Exercise: Produce an exact transcription of the listing below, omitting the pictures.

Data in this exercise:
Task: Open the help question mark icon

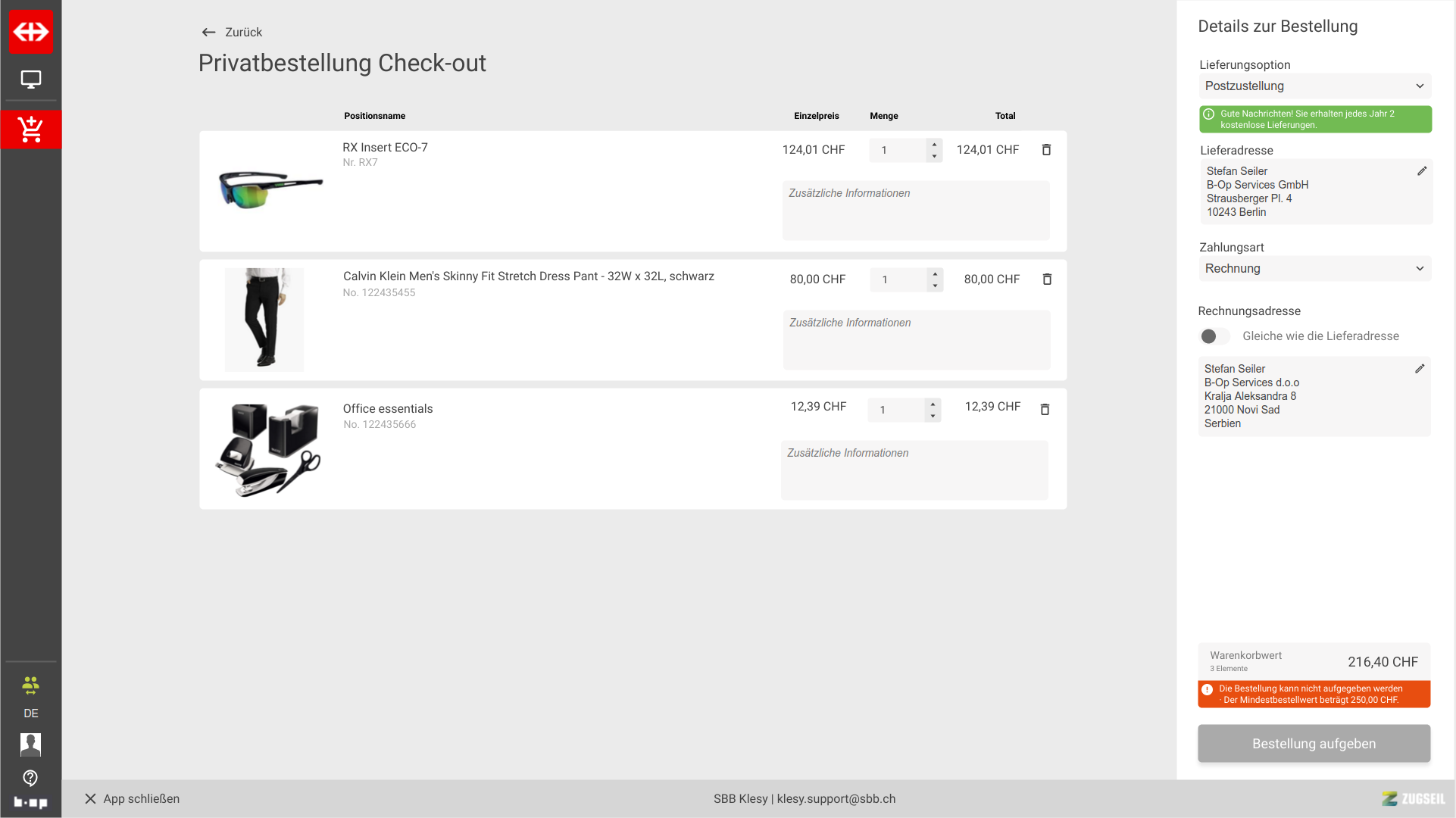Action: [30, 778]
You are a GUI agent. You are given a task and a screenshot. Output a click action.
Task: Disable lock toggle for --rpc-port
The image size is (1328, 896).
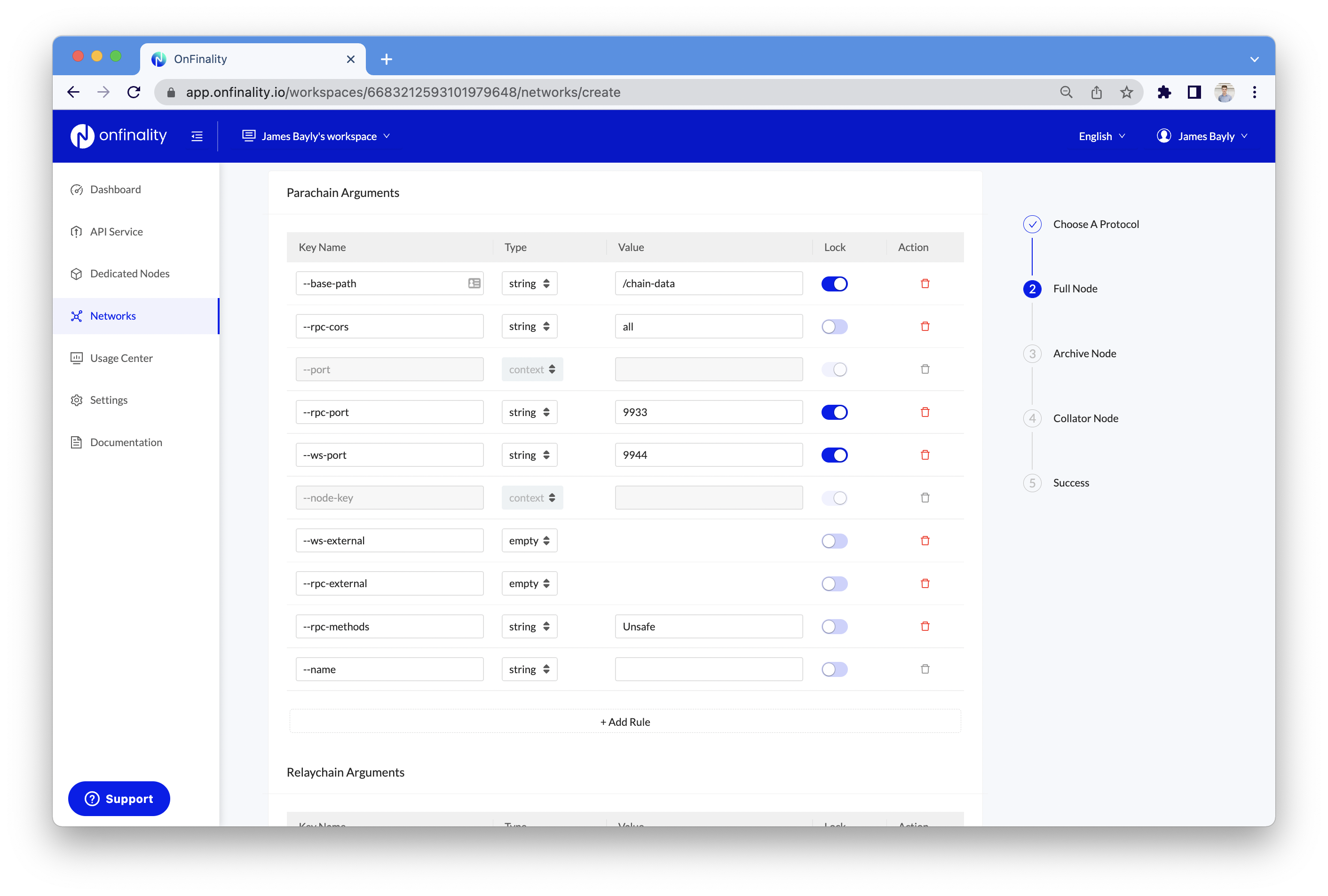pos(834,412)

Written response:
Task: Open the help question mark icon

Action: [30, 778]
You are a GUI agent. You are given a task and a screenshot. Output a click action.
Task: Disable lock toggle for --rpc-port
The image size is (1328, 896).
pos(834,412)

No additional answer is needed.